**WORK TO COMPLETE:** The only acceptable output is every entry, printed exactly.

**DATA RECORDS:**
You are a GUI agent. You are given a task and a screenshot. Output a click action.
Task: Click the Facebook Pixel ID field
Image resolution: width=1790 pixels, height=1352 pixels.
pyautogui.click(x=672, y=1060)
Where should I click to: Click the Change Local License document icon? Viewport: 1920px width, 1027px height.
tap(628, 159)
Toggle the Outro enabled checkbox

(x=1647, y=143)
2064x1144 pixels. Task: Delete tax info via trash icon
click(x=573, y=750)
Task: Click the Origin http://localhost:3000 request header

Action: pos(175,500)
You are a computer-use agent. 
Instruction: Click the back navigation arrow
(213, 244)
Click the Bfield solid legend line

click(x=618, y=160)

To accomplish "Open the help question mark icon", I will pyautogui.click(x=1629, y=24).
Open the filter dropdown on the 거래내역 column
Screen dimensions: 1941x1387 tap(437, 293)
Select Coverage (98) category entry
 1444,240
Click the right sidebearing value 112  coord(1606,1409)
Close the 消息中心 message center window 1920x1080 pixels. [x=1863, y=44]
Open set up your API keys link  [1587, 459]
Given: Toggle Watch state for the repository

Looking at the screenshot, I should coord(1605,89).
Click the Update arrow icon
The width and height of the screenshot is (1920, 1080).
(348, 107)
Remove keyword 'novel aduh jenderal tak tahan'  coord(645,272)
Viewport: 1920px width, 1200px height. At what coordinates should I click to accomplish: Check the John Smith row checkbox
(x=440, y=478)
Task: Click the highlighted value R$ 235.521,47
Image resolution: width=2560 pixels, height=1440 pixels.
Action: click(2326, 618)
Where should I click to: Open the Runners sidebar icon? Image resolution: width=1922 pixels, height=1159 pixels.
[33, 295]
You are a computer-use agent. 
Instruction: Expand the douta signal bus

**RESULT OF THIS TASK:**
You are a GUI agent. You are given a task and a screenshot. Output a click action.
Task: Click the Facebook Pixel ID field
Image resolution: width=1790 pixels, height=1352 pixels.
pyautogui.click(x=672, y=1060)
Where should I click to: Click the Change Local License document icon? Viewport: 1920px width, 1027px height.
tap(628, 159)
Toggle the Outro enabled checkbox

(x=1647, y=143)
2064x1144 pixels. Task: Delete tax info via trash icon
click(x=573, y=750)
Task: Click the Origin http://localhost:3000 request header

Action: pos(175,500)
You are a computer-use agent. 
Instruction: Click the back navigation arrow
(213, 244)
Click the Bfield solid legend line

click(x=618, y=160)

To accomplish "Open the help question mark icon", I will pyautogui.click(x=1629, y=24).
Open the filter dropdown on the 거래내역 column
Screen dimensions: 1941x1387 tap(437, 293)
Select Coverage (98) category entry
 1444,240
Click the right sidebearing value 112  coord(1606,1409)
Close the 消息中心 message center window 1920x1080 pixels. [x=1863, y=44]
Open set up your API keys link  [1587, 459]
Given: Toggle Watch state for the repository

Looking at the screenshot, I should coord(1605,89).
Click the Update arrow icon
The width and height of the screenshot is (1920, 1080).
(348, 107)
Remove keyword 'novel aduh jenderal tak tahan'  coord(645,272)
Viewport: 1920px width, 1200px height. At what coordinates should I click to accomplish: Check the John Smith row checkbox
(x=440, y=478)
Task: Click the highlighted value R$ 235.521,47
Image resolution: width=2560 pixels, height=1440 pixels.
Action: click(2326, 618)
Where should I click to: Open the Runners sidebar icon? Image resolution: width=1922 pixels, height=1159 pixels.
[33, 295]
You are a computer-use agent. 
Instruction: Expand the douta signal bus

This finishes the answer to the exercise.